EXERCISE TASK
Lay out the records as a Markdown table with the columns Row and Text, starting at the beginning of the records and ending at the line containing "[x=747, y=110]". Include both ends, give each nonblank line its own row number, and leave out blank lines and pictures.

DATA SECTION

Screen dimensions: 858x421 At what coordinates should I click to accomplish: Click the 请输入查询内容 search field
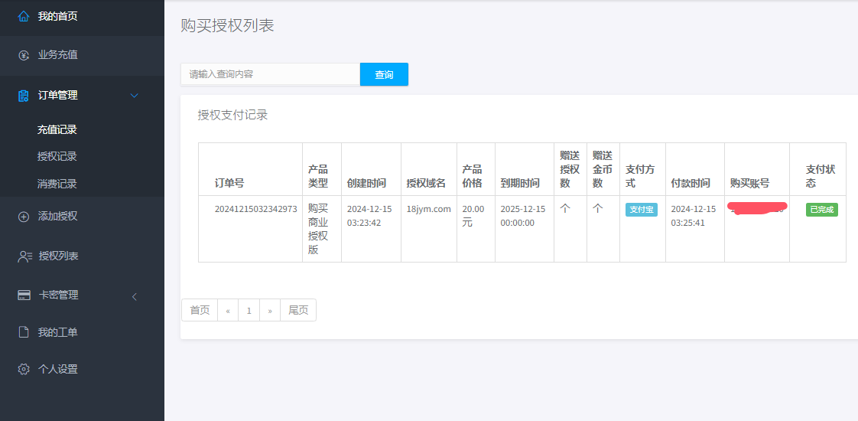pos(270,74)
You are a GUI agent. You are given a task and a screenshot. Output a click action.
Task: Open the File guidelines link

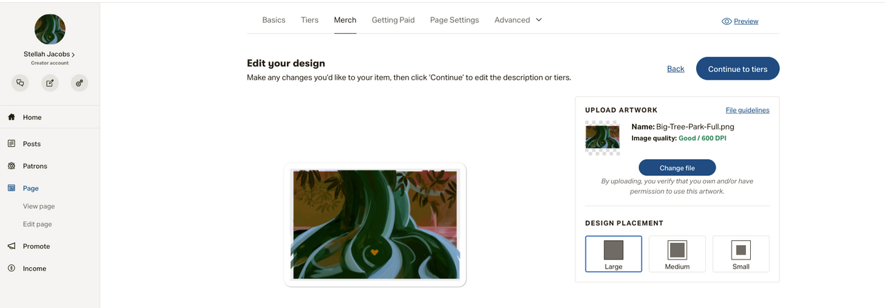[x=747, y=110]
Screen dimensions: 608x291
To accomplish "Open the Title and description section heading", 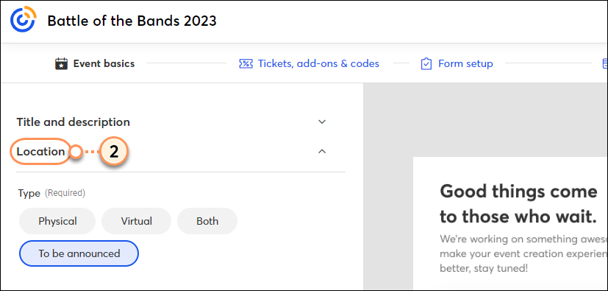I will [x=74, y=122].
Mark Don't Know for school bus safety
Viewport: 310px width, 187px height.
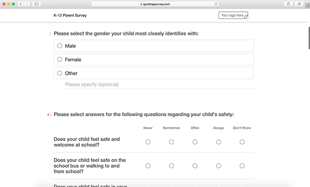point(242,166)

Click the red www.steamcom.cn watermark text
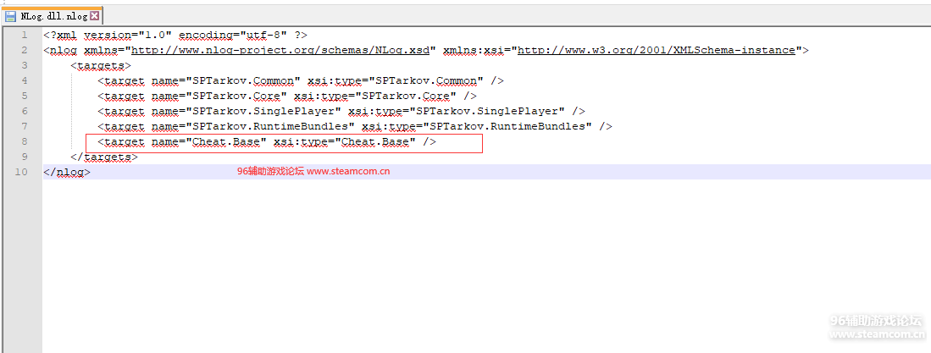tap(348, 171)
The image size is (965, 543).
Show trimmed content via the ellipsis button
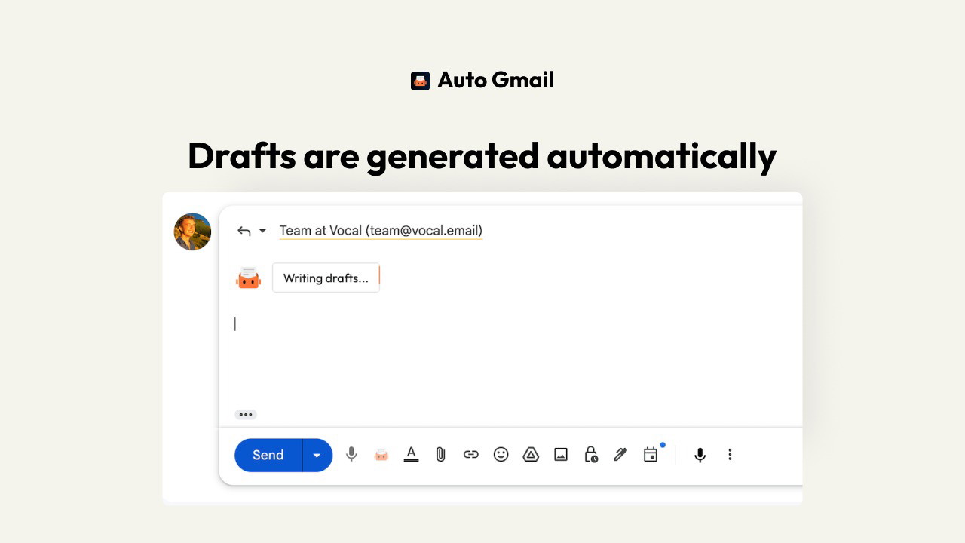coord(246,415)
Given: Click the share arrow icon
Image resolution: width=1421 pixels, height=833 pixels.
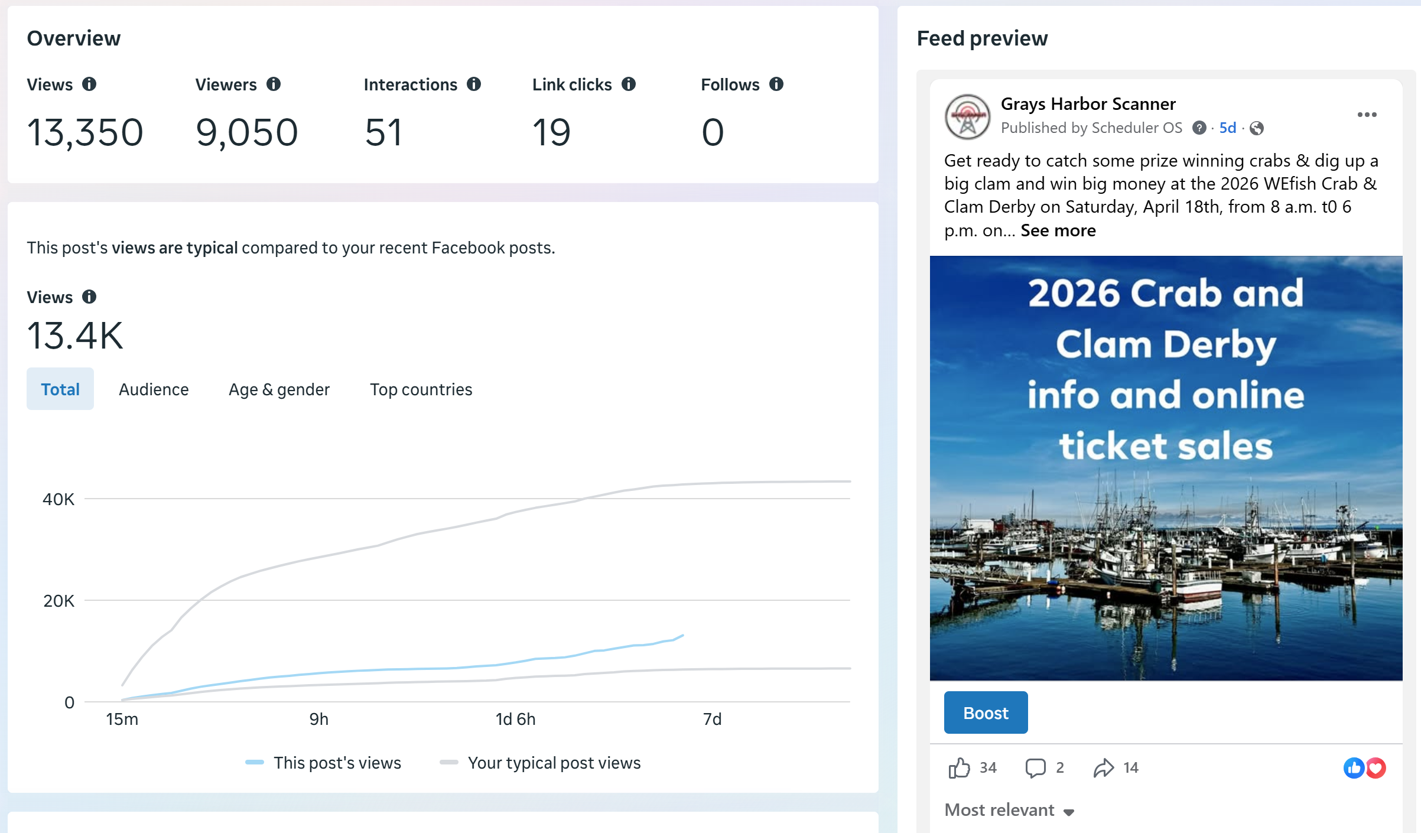Looking at the screenshot, I should coord(1103,767).
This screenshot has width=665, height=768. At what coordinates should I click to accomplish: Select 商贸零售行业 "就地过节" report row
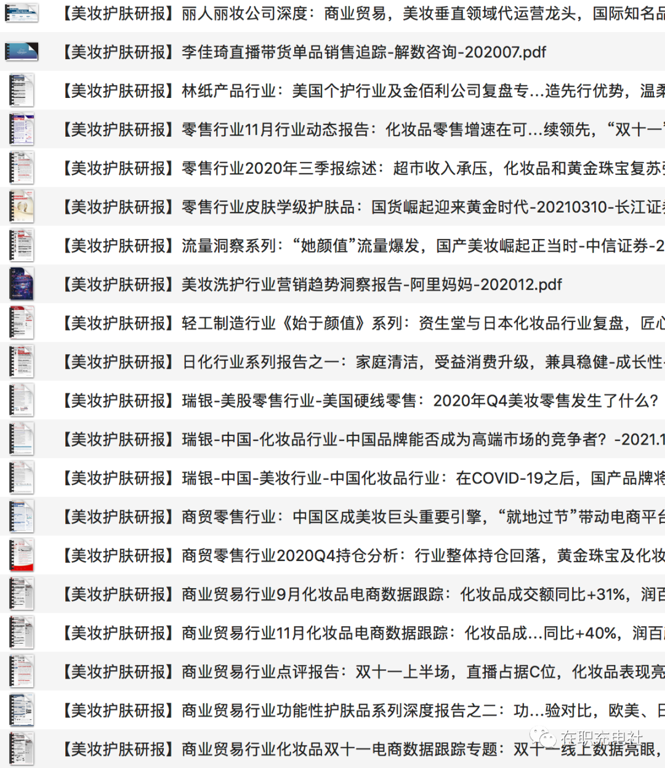tap(360, 517)
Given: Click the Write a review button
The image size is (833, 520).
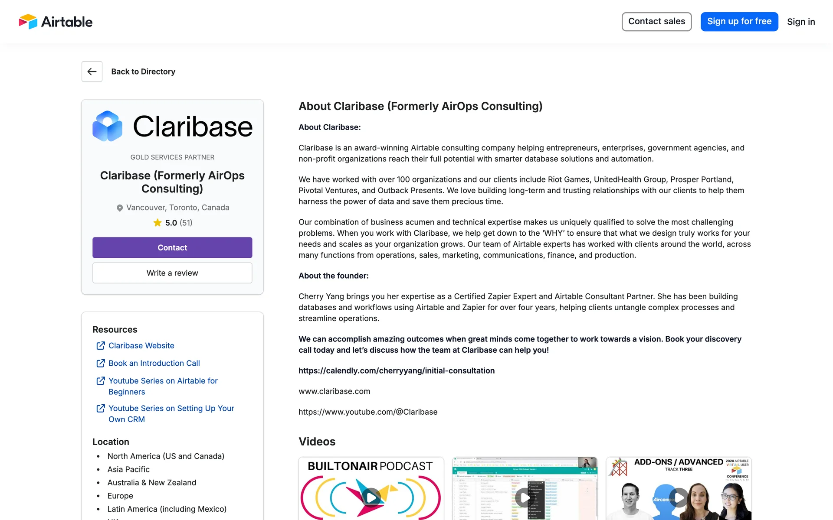Looking at the screenshot, I should pyautogui.click(x=172, y=273).
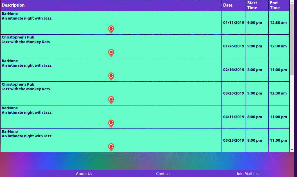Click the Start Time column header
The image size is (297, 177).
tap(252, 5)
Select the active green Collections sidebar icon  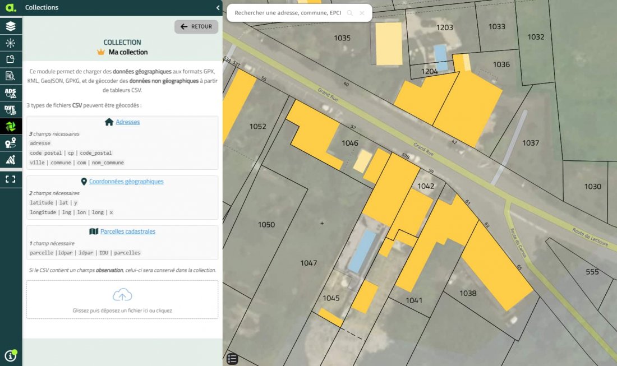pos(11,127)
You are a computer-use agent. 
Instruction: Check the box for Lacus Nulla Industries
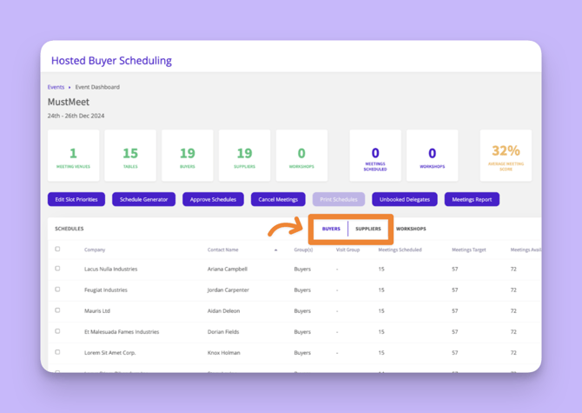(58, 269)
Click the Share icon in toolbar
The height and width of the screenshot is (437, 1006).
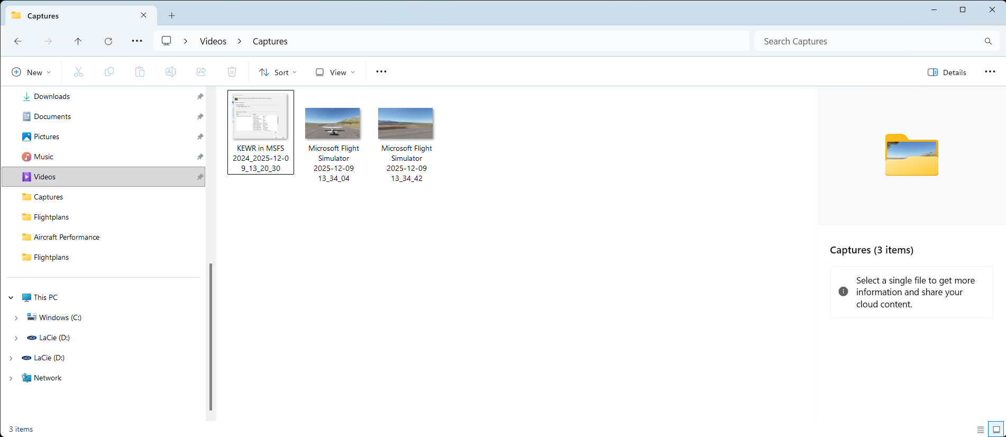pos(201,72)
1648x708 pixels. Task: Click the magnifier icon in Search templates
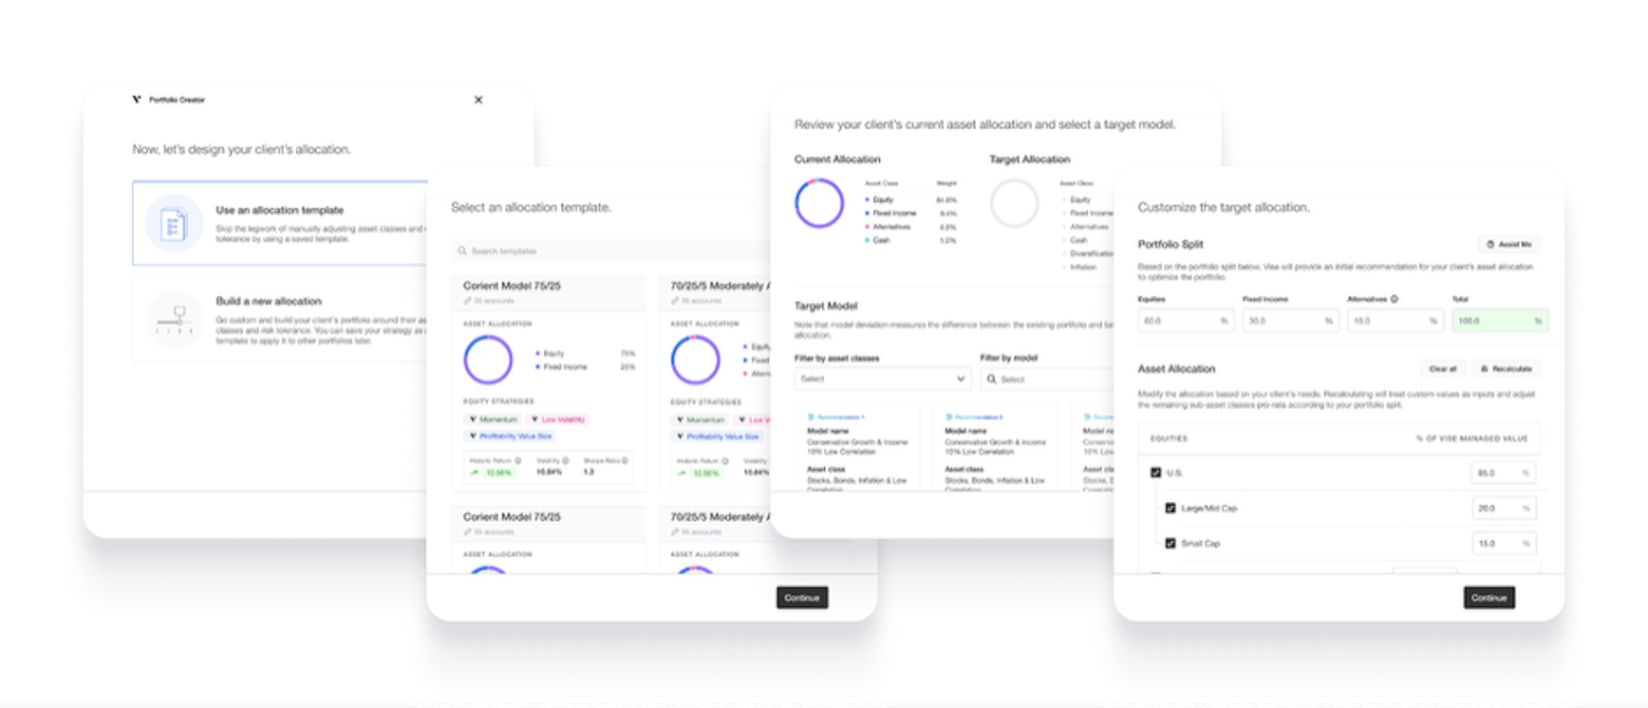[x=463, y=251]
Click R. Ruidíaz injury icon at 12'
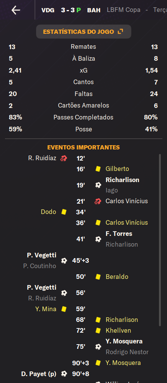The width and height of the screenshot is (167, 383). pyautogui.click(x=64, y=158)
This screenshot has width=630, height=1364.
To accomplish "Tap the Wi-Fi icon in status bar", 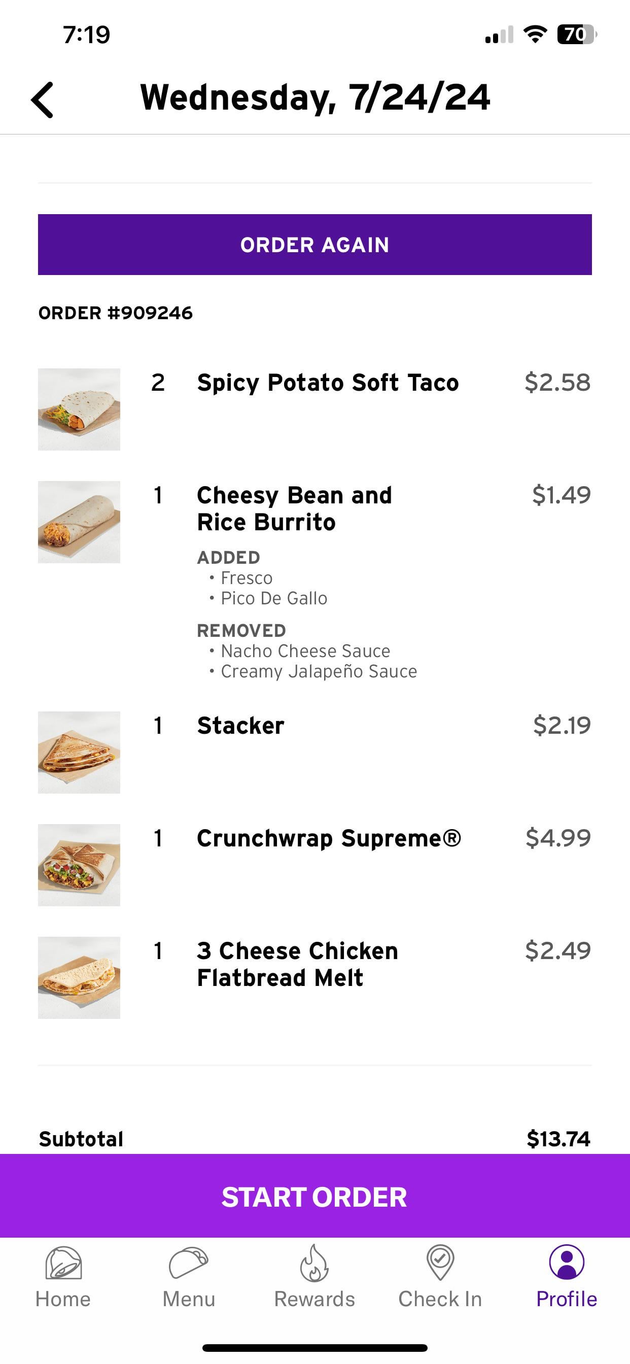I will pos(535,35).
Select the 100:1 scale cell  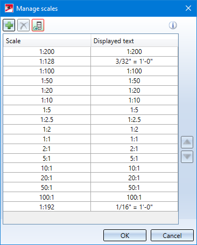click(x=47, y=197)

RESPONSE TO THIS TASK
| Row | Text |
|---|---|
| 1 | Screen dimensions: 858x421 At what coordinates should I click to accomplish: Click the 请输入查询内容 search field |
| 2 | pos(270,74) |
| 3 | You are a GUI agent. You are given a task and a screenshot. Output a click action. |
| 4 | Task: Open the File guidelines link |
| 5 | [x=747, y=110] |